Smith-Ryan and her family live in Hammonds Plains, just west of Tantallon and about 25 kilometres west of Halifax where one of the biggest fires continues to rage.

On Sunday afternoon posts began to crop up in her subdivision's Facebook group from neighbours speculating about what was happening. Around 4:45 p.m., Smith-Ryan said, heavy smoke was blowing through Tantallon into the neighbourhood where she lives with her husband, Todd Ryan, a chief in the Royal Canadian Navy.

"We decided then that maybe it was probably time to start packing a bag for us to go," Smith-Ryan said.

"About 7:45 p.m. we got the evacuation order. The alert went out officially across the province. We had already by that time gotten our things together and pulled our passports, documents, birth certificates, irreplaceable photos and clothes for about 72 hours and just got in the car and went."

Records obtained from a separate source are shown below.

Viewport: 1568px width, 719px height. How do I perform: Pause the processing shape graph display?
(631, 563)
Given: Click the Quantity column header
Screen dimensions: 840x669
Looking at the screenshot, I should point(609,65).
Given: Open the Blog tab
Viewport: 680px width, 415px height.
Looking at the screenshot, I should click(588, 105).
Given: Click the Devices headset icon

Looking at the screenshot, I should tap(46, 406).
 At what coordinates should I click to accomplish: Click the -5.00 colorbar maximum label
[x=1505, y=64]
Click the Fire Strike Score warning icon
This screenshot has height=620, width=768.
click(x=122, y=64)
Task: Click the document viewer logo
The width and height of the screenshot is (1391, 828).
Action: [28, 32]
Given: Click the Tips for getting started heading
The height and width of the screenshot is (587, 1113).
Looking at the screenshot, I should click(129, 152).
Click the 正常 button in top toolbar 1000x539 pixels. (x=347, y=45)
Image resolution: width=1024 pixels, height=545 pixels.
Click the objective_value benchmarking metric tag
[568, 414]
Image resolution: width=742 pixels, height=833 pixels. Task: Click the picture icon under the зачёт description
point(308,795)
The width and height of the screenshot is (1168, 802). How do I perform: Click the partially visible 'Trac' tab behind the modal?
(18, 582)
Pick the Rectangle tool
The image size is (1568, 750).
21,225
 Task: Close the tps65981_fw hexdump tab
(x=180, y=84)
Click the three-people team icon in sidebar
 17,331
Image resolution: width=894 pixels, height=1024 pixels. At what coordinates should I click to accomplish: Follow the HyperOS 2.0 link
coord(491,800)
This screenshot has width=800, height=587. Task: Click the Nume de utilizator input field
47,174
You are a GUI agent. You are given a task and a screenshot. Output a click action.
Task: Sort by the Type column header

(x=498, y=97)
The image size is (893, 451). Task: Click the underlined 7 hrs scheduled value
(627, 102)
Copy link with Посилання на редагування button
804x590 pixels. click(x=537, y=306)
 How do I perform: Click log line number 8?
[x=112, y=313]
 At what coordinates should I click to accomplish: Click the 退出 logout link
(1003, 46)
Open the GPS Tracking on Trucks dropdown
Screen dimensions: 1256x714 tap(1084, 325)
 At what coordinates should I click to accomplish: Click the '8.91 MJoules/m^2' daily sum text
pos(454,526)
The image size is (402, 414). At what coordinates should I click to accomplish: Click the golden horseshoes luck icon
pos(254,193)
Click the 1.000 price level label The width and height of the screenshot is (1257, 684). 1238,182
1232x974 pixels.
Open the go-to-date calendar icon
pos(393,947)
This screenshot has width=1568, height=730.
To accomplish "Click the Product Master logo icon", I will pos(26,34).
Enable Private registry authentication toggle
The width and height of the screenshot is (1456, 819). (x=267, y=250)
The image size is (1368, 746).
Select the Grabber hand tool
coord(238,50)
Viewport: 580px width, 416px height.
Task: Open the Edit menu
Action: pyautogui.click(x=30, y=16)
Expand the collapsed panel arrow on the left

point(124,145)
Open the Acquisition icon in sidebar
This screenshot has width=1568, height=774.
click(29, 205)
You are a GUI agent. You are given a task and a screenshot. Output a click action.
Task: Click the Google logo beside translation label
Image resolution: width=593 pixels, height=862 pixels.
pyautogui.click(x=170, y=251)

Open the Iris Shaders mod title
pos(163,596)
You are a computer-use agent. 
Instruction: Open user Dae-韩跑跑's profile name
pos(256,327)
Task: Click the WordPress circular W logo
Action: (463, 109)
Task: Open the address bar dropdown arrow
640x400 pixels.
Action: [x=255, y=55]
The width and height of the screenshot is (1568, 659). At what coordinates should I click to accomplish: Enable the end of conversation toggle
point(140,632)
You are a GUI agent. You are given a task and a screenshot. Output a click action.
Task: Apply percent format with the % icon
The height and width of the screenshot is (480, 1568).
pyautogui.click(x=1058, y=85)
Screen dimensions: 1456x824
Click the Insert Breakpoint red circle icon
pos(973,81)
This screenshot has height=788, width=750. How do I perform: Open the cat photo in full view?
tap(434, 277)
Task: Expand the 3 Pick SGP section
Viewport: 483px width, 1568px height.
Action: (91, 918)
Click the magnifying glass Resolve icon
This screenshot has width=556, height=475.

Smith-Ryan and her husband put their decades of training to immediate use.

"You want to stay on task, you want to keep focused," she said.

"If we stay organized, we stay on task, we feel like we have some kind of control over the situation."

Submitted by Brad Holwell
Submitted by Brad Holwell

Brad Holwell, originally from Lewisporte, and his family live in Stillwater Lake, just south of Hammonds Plains and Tantallon.

Holwell, his wife, daughter and family cat fled to Bedford, N.S., and are staying in a hotel to wait out the fire.

"As things got a little out of hand we just decided to pack up," Holwell said Tuesday.

"The smoke was so intense and it was just focused in one area. It was pretty crazy to see."

Holwell said about 16,000 people have been displaced and 200 homes or structures have been destroyed and damaged, said Holwell, who doesn't know when they'll be able to return home.

As of Tuesday morning the Halifax-area fire was still considered out of control, but Monday's winds blew the fire back on itself, preventing further spread.

A separate fire, on the province's south coast near Barrington Lake, has grown to 9,682 hectares.

Smith-Ryan said her family is keeping an eye on social media for updates.

"It's been really, really unnerving. It's very scary. The uncertainty is probably the worst thing," she said.

"You feel this uncertainty, this angst and this grief, and the grief for your friends who are losing their homes and a lot of pets have passed away in all of this and a lot of pets are still missing."